Thursday, October 2, 2008

What Bush Has Stolen From Us

Susan J. Douglas

I recently visited Australia and New Zealand, and it made me realize that we need mythic language — the kind that comes from oral cultures reliant on handed-down legends — to capture what has happened these past eight years. Like the Aborigines’ dreamtime stories, we need something more powerful than “the failed policies of the Bush administration.” I propose “The Stolen Years.”

It began, of course, with the stolen election in 2000. But just think how much has been stolen from us: our morality and, indeed, our sense of humanity.

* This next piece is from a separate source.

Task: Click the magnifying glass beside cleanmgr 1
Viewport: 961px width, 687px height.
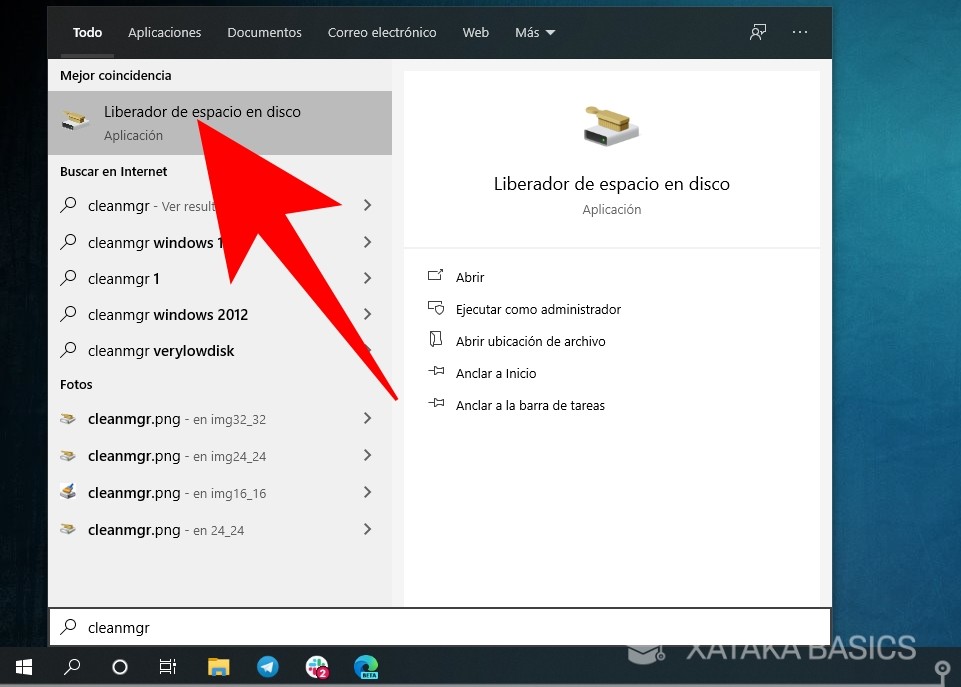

These are not just policy failures. This has been a spiritual pillaging of any sense that the United States can ever aspire to, or represent, higher principles; that our nation is, or can be, a democracy, however flawed; that the government cares about citizens other than the really rich.

The Bush administration has seized all we hold dear and ground it into the dirt with its boot heels.

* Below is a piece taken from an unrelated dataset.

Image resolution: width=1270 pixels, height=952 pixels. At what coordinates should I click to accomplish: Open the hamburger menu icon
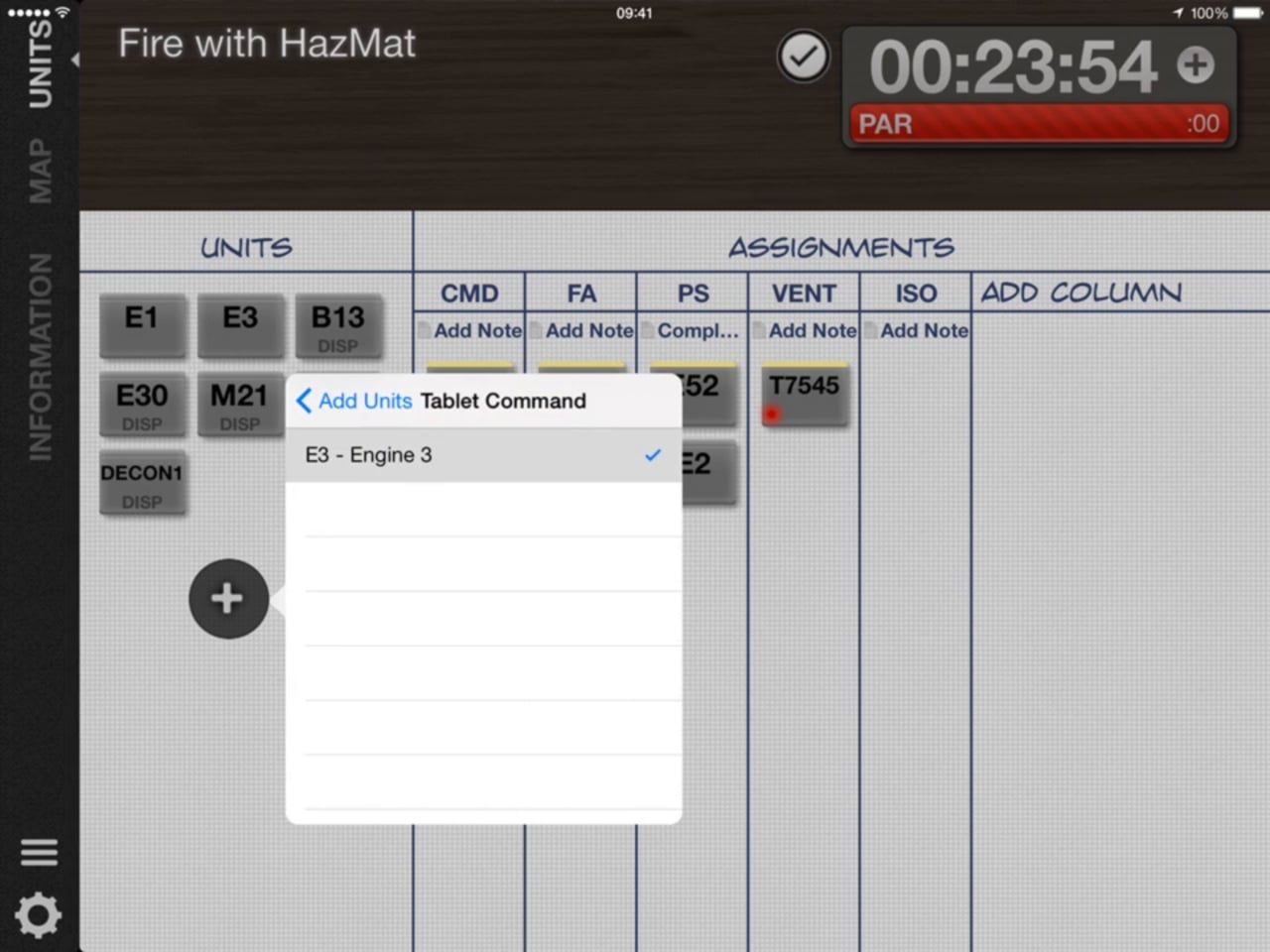(x=39, y=852)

Most important has been the nation’s sense of its own morality. Few of us are deluded that the U.S. government was, before the Bush regime, a beacon of moral rectitude and social justice. The United States has overthrown many governments, mostly in secret, and supported repressive rulers. But when have our leaders publicly and adamantly rejected the Geneva Conventions and endorsed torture as a matter of national policy? It’s one thing for there to be a gap between national principles and government practices, and quite another for a president to deride those principles as no longer essential to the nation’s moral compass.